There is a movie streaming on Amazon Prime. It’s called “Beautiful Boy”. It’s the real life story of David Sheff, author and journalist, about his unconditional love for his meth addicted son , Nic . It is probably the most authentic portrayal of addiction I have seen but it’s only a glimpse in the daily life of a family affected by this disease.
When I watched this movie (3 times already), I can’t help but feel that I am watching a replay of the last eight years of my life. The constant worrying, the heartache and tears, the begging, pleading and policing, the feeling of helplessness and wondering what went wrong to lead my son down this gut wrenching path. Similar story, different drug of choice, but the same beautiful boy.
Like David, I dove into reading and research. Read and research some more. Joined online support groups, sought counseling and attended a few meetings in person. What I didn’t do, was tell anyone other than my closest of friends and let me tell you, that makes for such a lonely existence.
The stigma that society places on drug addiction is paralyzing. Your damned if you do and damned if you don’t. If you openly admit that you have a drug addict as a child, society automatically points a finger at you and blames you for being a “bad parent”. If you stay silent and hidden, then you live a very isolated life in sorrow and pain. You avoid answering questions about your child and well, quite frankly, people start to avoid you because they have already heard it all anyway.
Last year, a cop friend of mine was recovering from surgery and looking for some books to read. I took this opportunity to loan him my copy of “Beautiful Boy” and a copy of Nic Sheff’s book “Tweak” in hopes to educate him more on drug addiction. I know that cops deal with addicts on a daily basis but my hope was for him to see the other side of the story. That these addicts he deals with are somebody’s son, daughter, sister, brother, mother or father. They are people with a disease, not just criminals.

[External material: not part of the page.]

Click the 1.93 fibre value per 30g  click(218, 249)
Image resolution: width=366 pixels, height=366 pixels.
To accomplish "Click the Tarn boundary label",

Well, that was a huge fail! His only take on the two books was that Nic did not get sober until his father cut him off. What the books didn’t reveal and the movie didn’t show, was that Nic relapsed at least two to three times after that. Nic revealed this in his second book We All Fall Down: Living with Addiction. David didn’t cut his son Nic off completely. He set healthy boundaries and still showed Nic that he loved him no matter what.
With that… I will leave you with this…
My favorite picture ever of my son. Although, a very old picture when he was very young, it always reminds me of his best attributes. He is so kind, loving, compassionate, smart, inquisitive, funny and full of life. When I look at my son, this is what I see. During his sober moments, I still see glimpses of my “beautiful boy” waiting to emerge and I will never give up on him.